Once the mesh has been placed, the peritoneum is closed. This is facilitated by reducing the pneumoperitoneum pressure as low as possible, while still permitting adequate visualization. The entire peritoneum must be secured and the mesh covered to prevent bowel adhesions to the mesh or incarceration of a bowel loop within the preperitoneal space. This can be accomplished using spiral tacks, suture, or a combination of these.
Special Intraoperative Considerations
In general, it is easy to get disoriented during laparoscopic inguinal hernia repairs, whether done as a TEPP or a TAPP procedure, and this can lead to disastrous consequences. In the setting of a large indirect hernia sac, particularly in an obese patient, it can be difficult to identify the cord structures and this can lead to dissection in the deeper “triangle of doom” with inadvertent injury to the femoral artery or vein. It is worthwhile to periodically identify known landmarks, such as Cooper’s ligament and the symphysis pubis as well as the inferior epigastric vessels. Such periodic reorienting is often very helpful in keeping the dissection in the proper plane. In the event of a femoral vein injury, conversion to open will most likely be required. First, however, the surgeon should increase the pneumoperitoneum pressure to 25 mm of mercury or higher as necessary to help tamponade the bleeding. Direct pressure with a Raytec opened completely and inserted through the 10-mm trocar will allow for direct compression of the vessel.

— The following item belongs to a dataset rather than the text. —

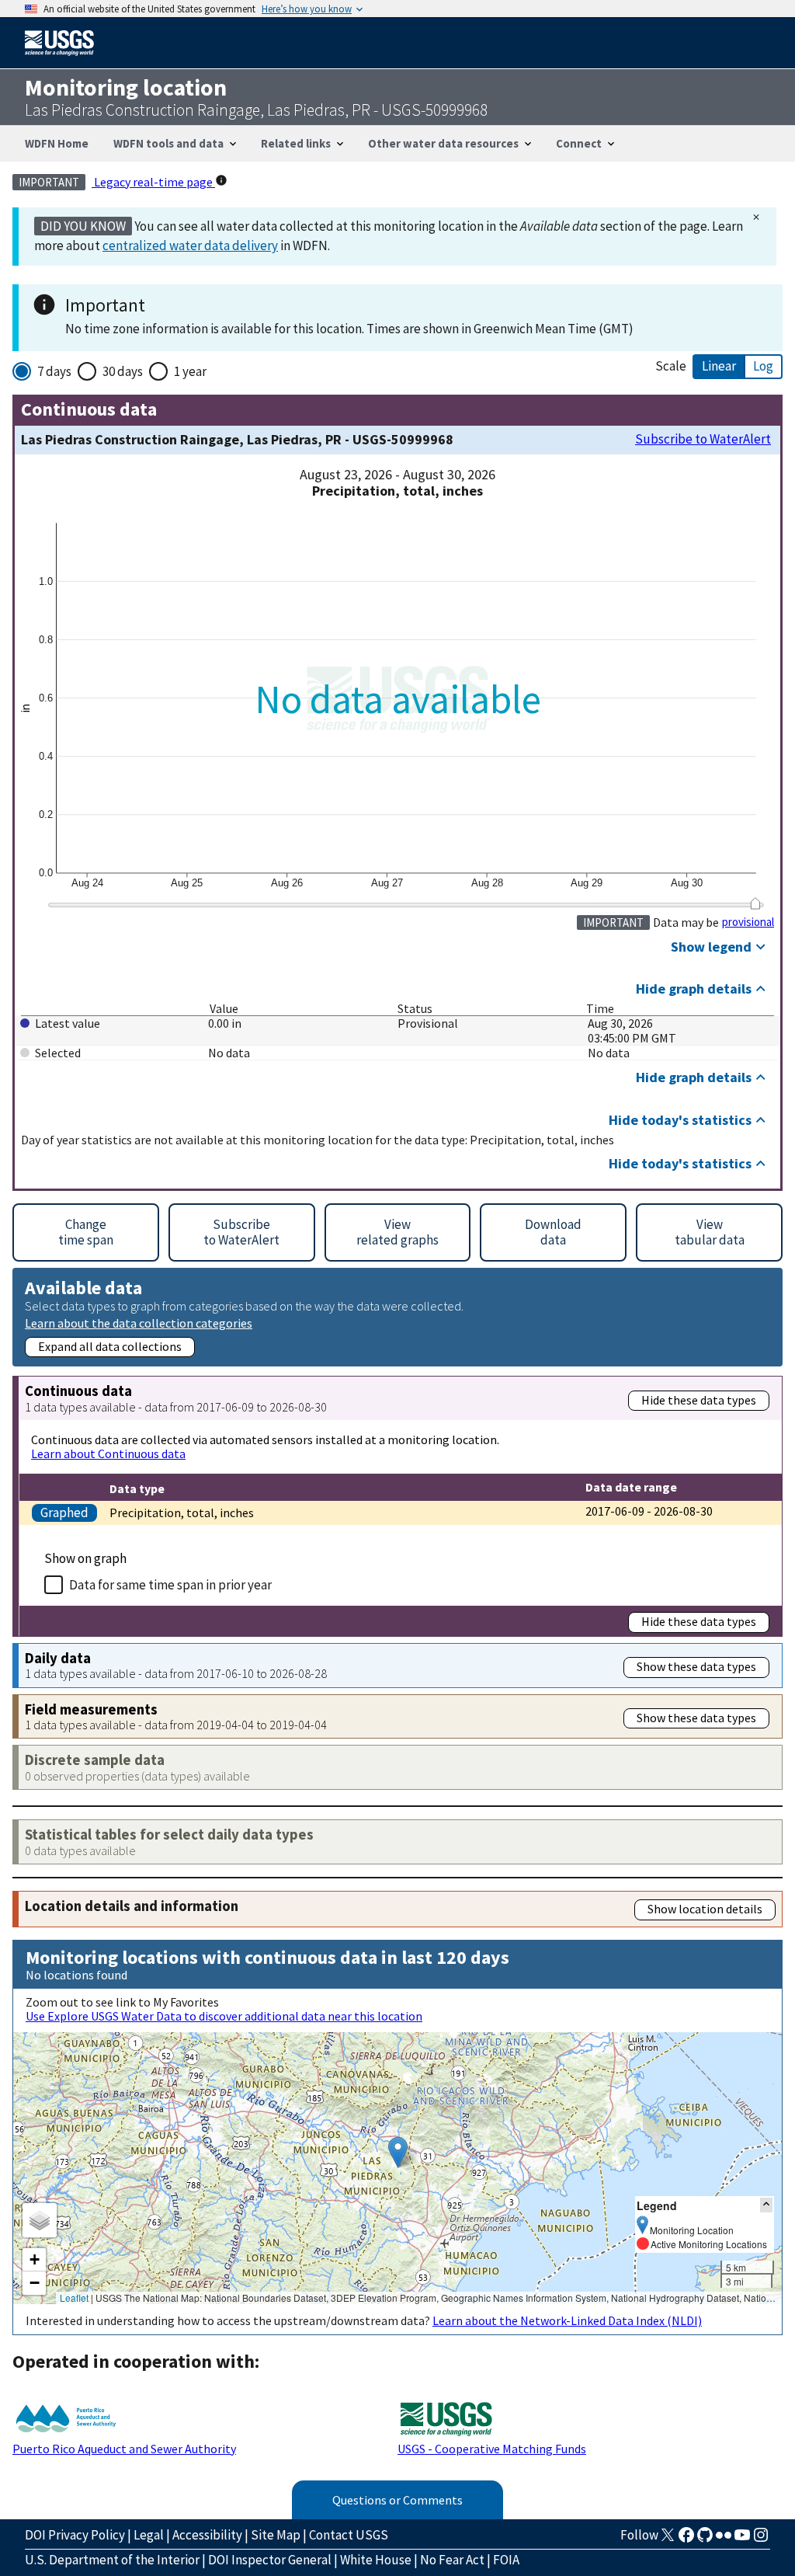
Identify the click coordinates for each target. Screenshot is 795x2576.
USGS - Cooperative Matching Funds (492, 2448)
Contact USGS (348, 2534)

These two maneuvers should provide adequate hemostasis and time for a deliberate conversion to open with all members of the surgical team prepared and ready.
TAKE HOME POINTS
· The TAPP approach should be considered for patients with an indication for a preperitoneal repair (e.g. bilateral or recurrent inguinal or femoral hernia) in whom a TEPP approach is not feasible (e.g. due to obesity, previous pfannenstiel incision, or inadvertent peritoneal entry during access in an attempted TEPP repair).
· The right and left preperitoneal spaces should be dissected separately and 2 pieces of mesh used in cases of bilateral hernias to reduce the risk of recurrent hernia.
· Initial dissection in the preperitoneal space should remain close to the peritoneum to avoid inadvertent injury to the femoral vessels.
· Adequate closure of the peritoneum after hernia repair is essential to prevent adhesions between bowel and mesh and to prevent internal herniation of bowel loops within the preperitoneal space.
SUGGESTED READINGS
Felix E. Causes of recurrence after laparoscopic hernioplasty. A multicenter study. Surg Endosc. 1998;12(3):226–231.
Lovisetto F. Laparoscopic transabdominal preperitoneal (TAPP) hernia repair: surgical phases and complications. Surg Endosc. 2007;21(4):646–652.
McCormack K. Laparoscopic techniques versus open techniques for inguinal hernia repair. Cochrane Database Syst Rev. 2003;(1):CD001785.
Rebuffat C. Laparoscopic repair of strangulated hernias. Surg Endosc. 2006;20(1):131–134.
Rosenberger RJ. The cutaneous nerves encountered during laparoscopic repair of inguinal hernia: new anatomical findings for the surgeon. Surg Endosc. 2000;14(8):731–735.